Booker Prize Longlist, 2020 Eisner Awards, and More

by Staff
7.28.20

Every day Poets & Writers Magazine scans the headlines—publishing reports, literary dispatches, academic announcements, and more—for all the news that creative writers need to know. Here are today’s stories.

Thirteen novels have been longlisted for this year’s Booker Prize. Two-time Booker winner Hilary Mantel is in the running once again—this time for The Mirror and the Light. If selected for the £50,000 prize, she would be the first author to win three times. Alongside Mantel’s novel are four titles from other established authors, plus eight debut novels. (Guardian)

The thirty-second annual Will Eisner Comics Industry Awards ceremony was streamed online last Friday. Among the evening’s honorees, Tillie Walden’s Are You Listening? took home the 2020 Eisner Award for Best Graphic Novel. (Publishers Weekly)

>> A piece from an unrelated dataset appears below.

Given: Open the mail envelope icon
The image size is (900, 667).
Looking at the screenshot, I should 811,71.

“Many people, of all races and ethnicities, are saying it feels different this time. With George Floyd’s killing, white America has finally gotten its long-overdue wake-up call.” Richard Russo worries that white America will quickly revert to business as usual. He cites an old parable from a 1930 detective novel that might serve as a warning. (Atlantic)

“I don’t know how to comprehend a hundred thousand deaths, or three hundred and fifty thousand, or whatever obscene numbers are still to come. But I don’t want to stay numbed by the callous comfort of the abstraction.” Scott O’Connor reflects on the narratives contained within data. (Paris Review Daily)

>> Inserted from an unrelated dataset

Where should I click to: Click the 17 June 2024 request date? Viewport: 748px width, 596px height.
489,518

“We have to build a social and cultural infrastructure where the things that we do also are giving us life—not just taking energy from us.” Musician, writer, and academic Martha Gonzalez discusses her memoir, Chican@ Artivistas, and how to seek sustained transformation. (Los Angeles Times)

“The landline is a source of suspense, of great and small action; it is the noise of the world entering almost supernaturally into a room.” Sophie Haigney mourns the decline of the landline telephone in life and in fiction, and analyzes how new technologies are changing contemporary narratives. (New Yorker)

Sara Borjas talks to Alta about the central question behind her work: “How do I decenter whiteness in my desires and begin to decolonize my life, starting with my love?”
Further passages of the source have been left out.